Thomas Walkom nails it:
Ignatieff understands what’s wrong with the budget. Yesterday, he detailed some of its main defects – its failure to address the fact that most jobless people don’t qualify for employment insurance, its refusal to deal with child care, the strings attached to its infrastructure spending proposals, its gratuitous attack on the principle of paying men and women equally for work of equal value.
Then, having listed the budget’s flaws, he said his party would support it anyway.
“We are in the opposition,” he explained. “We are not the government. It is the responsibility of the government to govern.”
This political science 101 argument might make sense if the opposition Liberals were planning to oppose. But they are not. They plan to keep this government alive.
Even so, they could use their influence – as others have done in minority parliaments – to persuade Harper to compromise.
Where the government needs to compromise most is in the area of employment insurance. All employees pay into this fund. But only 42 per cent of the jobless qualify for benefits. In bad times, this discrepancy promises disaster.
A solution might cost $500 million a year. But for a government willing to spend $750,000 on a Lake Huron yachting pier, that’s small beer.
Or the Liberals could have focused on the budget’s less expensive but more ideological elements. These include temporary suspension of union rights in the public service and a frontal attack on the principle of pay equity, under which men and women are paid equally for work of equal value.

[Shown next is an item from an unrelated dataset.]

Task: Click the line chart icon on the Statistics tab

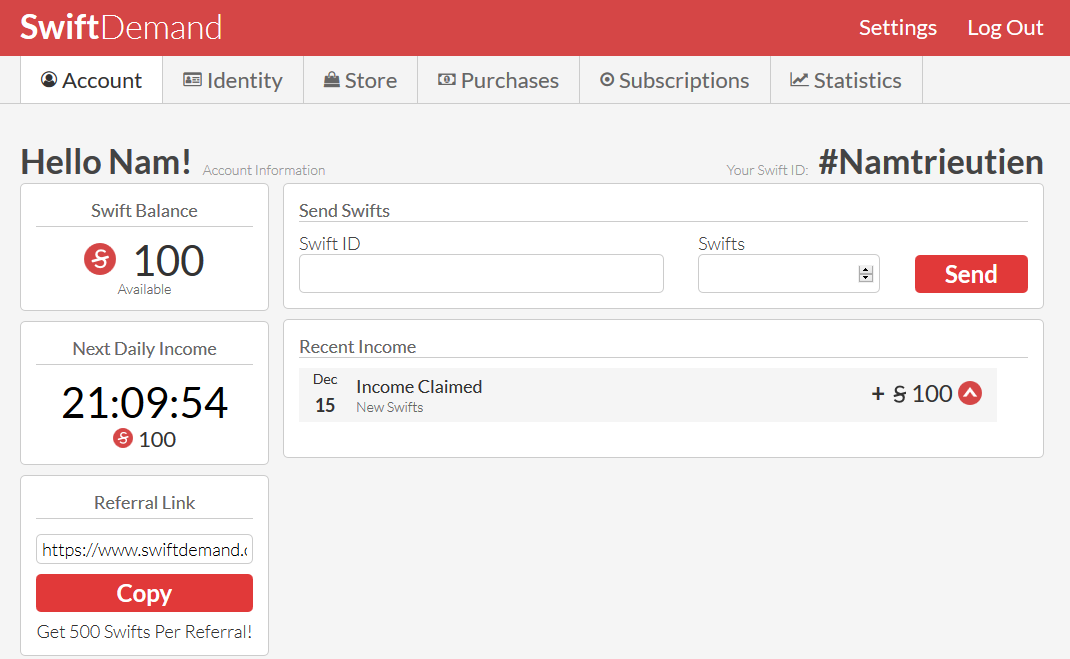Action: click(x=799, y=80)
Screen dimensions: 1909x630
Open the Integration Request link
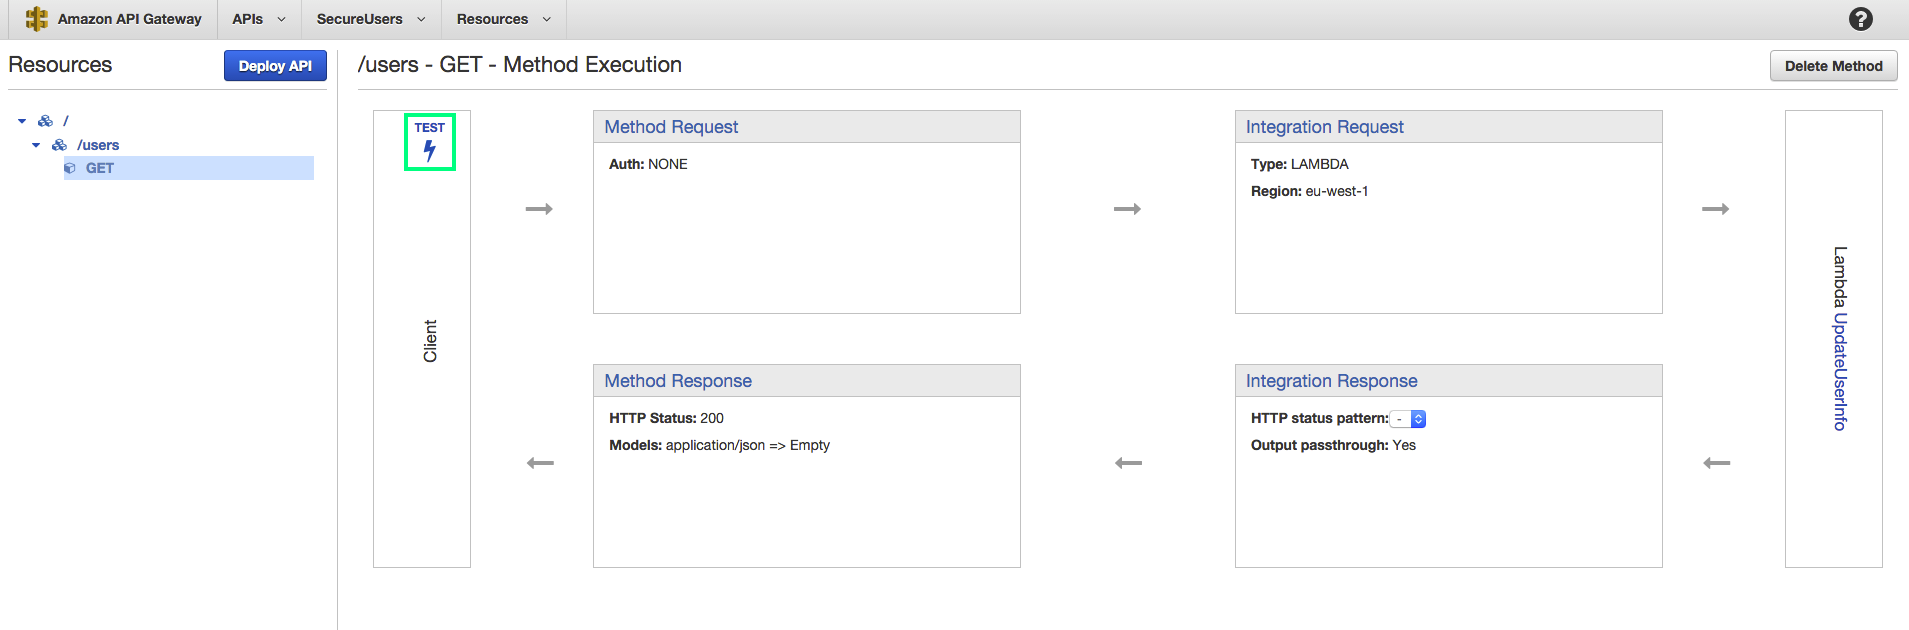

Had Ignatieff’s Liberals cared enough, they almost certainly could have forced the government to back down here. But clearly they did not.
It’s bad enough that we’re stuck with a government that’s more intent on playing cheap political games than it is in taking care of the nation’s business, the last thing in the world we need is an official Opposition similarly focused that continues to support Tories against the wishes of its own membership.
Update: It seems the media is supportive of the Liberals decision to prop up the government. Need I say more? Speaking of Kinsella — Heh.
Update2: Brent Fullard from the Canadian Association of Income Trust Investors (CAITI) weighs in with a detailed critique of just how “flawed” the Conservative budget is, and more germane to our purposes here, how it specifically fails to meet any of the conditions set out by Liberal leader Michael Ignatieff’s so-called “litmus test” that he had said was essential to gaining support of the official Opposition.
Update3: Here’s the latest on the webpoll from SDA — 84% hate the budget and want the spending madness to stop. Only 15% feel that the budget basically gets things right. On our little poll here, 68% of people didn’t want the Liberals to support the budget.